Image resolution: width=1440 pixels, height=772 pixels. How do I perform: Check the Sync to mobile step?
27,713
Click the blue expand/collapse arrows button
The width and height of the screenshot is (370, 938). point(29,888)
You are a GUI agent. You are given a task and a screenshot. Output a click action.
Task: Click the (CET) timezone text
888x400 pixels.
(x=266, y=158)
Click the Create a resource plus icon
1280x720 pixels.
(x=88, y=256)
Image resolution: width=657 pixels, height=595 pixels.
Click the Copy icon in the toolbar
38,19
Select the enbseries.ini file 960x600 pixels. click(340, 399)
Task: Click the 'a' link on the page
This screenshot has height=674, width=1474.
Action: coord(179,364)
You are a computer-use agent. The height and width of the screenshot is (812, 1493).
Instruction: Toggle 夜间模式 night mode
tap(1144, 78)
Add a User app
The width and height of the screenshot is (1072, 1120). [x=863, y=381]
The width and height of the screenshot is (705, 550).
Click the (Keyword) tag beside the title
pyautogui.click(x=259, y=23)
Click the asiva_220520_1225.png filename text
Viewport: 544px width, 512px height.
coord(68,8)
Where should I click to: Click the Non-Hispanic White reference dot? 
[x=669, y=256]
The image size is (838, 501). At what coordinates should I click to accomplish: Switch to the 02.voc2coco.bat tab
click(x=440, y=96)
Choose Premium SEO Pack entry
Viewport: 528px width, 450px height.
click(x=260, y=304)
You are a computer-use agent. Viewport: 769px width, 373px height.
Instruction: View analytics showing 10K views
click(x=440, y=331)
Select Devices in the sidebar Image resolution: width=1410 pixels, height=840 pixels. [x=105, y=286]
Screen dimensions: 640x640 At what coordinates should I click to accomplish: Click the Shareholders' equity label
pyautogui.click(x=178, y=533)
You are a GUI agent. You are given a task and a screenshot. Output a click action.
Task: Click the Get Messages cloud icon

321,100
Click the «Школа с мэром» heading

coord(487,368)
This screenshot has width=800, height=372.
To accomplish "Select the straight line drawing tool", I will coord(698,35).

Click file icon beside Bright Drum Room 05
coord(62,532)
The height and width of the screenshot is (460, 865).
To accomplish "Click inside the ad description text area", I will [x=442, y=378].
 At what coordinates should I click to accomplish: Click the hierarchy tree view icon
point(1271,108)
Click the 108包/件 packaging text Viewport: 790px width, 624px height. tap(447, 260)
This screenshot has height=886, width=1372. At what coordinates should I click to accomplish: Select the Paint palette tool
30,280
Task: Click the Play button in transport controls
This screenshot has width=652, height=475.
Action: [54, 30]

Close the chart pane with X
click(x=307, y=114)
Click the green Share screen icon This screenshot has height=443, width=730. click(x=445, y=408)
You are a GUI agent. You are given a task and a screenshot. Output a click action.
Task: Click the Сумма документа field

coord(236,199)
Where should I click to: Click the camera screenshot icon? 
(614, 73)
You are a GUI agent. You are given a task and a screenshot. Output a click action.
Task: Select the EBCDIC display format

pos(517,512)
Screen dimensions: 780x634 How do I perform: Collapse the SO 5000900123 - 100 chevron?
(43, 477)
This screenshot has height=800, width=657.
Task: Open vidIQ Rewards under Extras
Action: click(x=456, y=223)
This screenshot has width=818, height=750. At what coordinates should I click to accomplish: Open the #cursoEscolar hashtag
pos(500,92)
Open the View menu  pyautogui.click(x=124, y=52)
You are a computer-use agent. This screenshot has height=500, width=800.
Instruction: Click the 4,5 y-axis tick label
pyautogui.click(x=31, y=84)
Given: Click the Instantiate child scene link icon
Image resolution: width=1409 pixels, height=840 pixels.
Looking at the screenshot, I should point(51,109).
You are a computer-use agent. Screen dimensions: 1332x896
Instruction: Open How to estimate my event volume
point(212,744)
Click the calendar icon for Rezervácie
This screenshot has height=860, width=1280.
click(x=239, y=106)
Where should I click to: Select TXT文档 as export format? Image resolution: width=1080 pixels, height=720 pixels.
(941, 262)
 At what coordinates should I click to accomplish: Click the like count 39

------------------------------------

GIVEN EXERCISE — Extract all of the records above, reproducing every line word for word.

REPLY —
Image resolution: width=1440 pixels, height=772 pixels. How do I perform: Check the Sync to mobile step?
27,713
Click the blue expand/collapse arrows button
The width and height of the screenshot is (370, 938). point(29,888)
You are a GUI agent. You are given a task and a screenshot. Output a click action.
Task: Click the (CET) timezone text
888x400 pixels.
(x=266, y=158)
Click the Create a resource plus icon
1280x720 pixels.
(x=88, y=256)
Image resolution: width=657 pixels, height=595 pixels.
Click the Copy icon in the toolbar
38,19
Select the enbseries.ini file 960x600 pixels. click(340, 399)
Task: Click the 'a' link on the page
This screenshot has height=674, width=1474.
Action: coord(179,364)
You are a computer-use agent. The height and width of the screenshot is (812, 1493).
Instruction: Toggle 夜间模式 night mode
tap(1144, 78)
Add a User app
The width and height of the screenshot is (1072, 1120). [x=863, y=381]
The width and height of the screenshot is (705, 550).
Click the (Keyword) tag beside the title
pyautogui.click(x=259, y=23)
Click the asiva_220520_1225.png filename text
Viewport: 544px width, 512px height.
coord(68,8)
Where should I click to: Click the Non-Hispanic White reference dot? 
[x=669, y=256]
The image size is (838, 501). At what coordinates should I click to accomplish: Switch to the 02.voc2coco.bat tab
click(x=440, y=96)
Choose Premium SEO Pack entry
Viewport: 528px width, 450px height.
click(x=260, y=304)
You are a computer-use agent. Viewport: 769px width, 373px height.
Instruction: View analytics showing 10K views
click(x=440, y=331)
Select Devices in the sidebar Image resolution: width=1410 pixels, height=840 pixels. [x=105, y=286]
Screen dimensions: 640x640 At what coordinates should I click to accomplish: Click the Shareholders' equity label
pyautogui.click(x=178, y=533)
You are a GUI agent. You are given a task and a screenshot. Output a click action.
Task: Click the Get Messages cloud icon

321,100
Click the «Школа с мэром» heading

coord(487,368)
This screenshot has width=800, height=372.
To accomplish "Select the straight line drawing tool", I will coord(698,35).

Click file icon beside Bright Drum Room 05
coord(62,532)
The height and width of the screenshot is (460, 865).
To accomplish "Click inside the ad description text area", I will [x=442, y=378].
 At what coordinates should I click to accomplish: Click the hierarchy tree view icon
point(1271,108)
Click the 108包/件 packaging text Viewport: 790px width, 624px height. tap(447, 260)
This screenshot has height=886, width=1372. At what coordinates should I click to accomplish: Select the Paint palette tool
30,280
Task: Click the Play button in transport controls
This screenshot has width=652, height=475.
Action: [54, 30]

Close the chart pane with X
click(x=307, y=114)
Click the green Share screen icon This screenshot has height=443, width=730. click(x=445, y=408)
You are a GUI agent. You are given a task and a screenshot. Output a click action.
Task: Click the Сумма документа field

coord(236,199)
Where should I click to: Click the camera screenshot icon? 
(614, 73)
You are a GUI agent. You are given a task and a screenshot. Output a click action.
Task: Select the EBCDIC display format

pos(517,512)
Screen dimensions: 780x634 How do I perform: Collapse the SO 5000900123 - 100 chevron?
(43, 477)
This screenshot has height=800, width=657.
Task: Open vidIQ Rewards under Extras
Action: click(x=456, y=223)
This screenshot has width=818, height=750. At what coordinates should I click to accomplish: Open the #cursoEscolar hashtag
pos(500,92)
Open the View menu  pyautogui.click(x=124, y=52)
You are a computer-use agent. This screenshot has height=500, width=800.
Instruction: Click the 4,5 y-axis tick label
pyautogui.click(x=31, y=84)
Given: Click the Instantiate child scene link icon
Image resolution: width=1409 pixels, height=840 pixels.
Looking at the screenshot, I should point(51,109).
You are a computer-use agent. Screen dimensions: 1332x896
Instruction: Open How to estimate my event volume
point(212,744)
Click the calendar icon for Rezervácie
This screenshot has height=860, width=1280.
click(x=239, y=106)
Where should I click to: Select TXT文档 as export format? Image resolution: width=1080 pixels, height=720 pixels.
(941, 262)
 At what coordinates should I click to accomplish: Click the like count 39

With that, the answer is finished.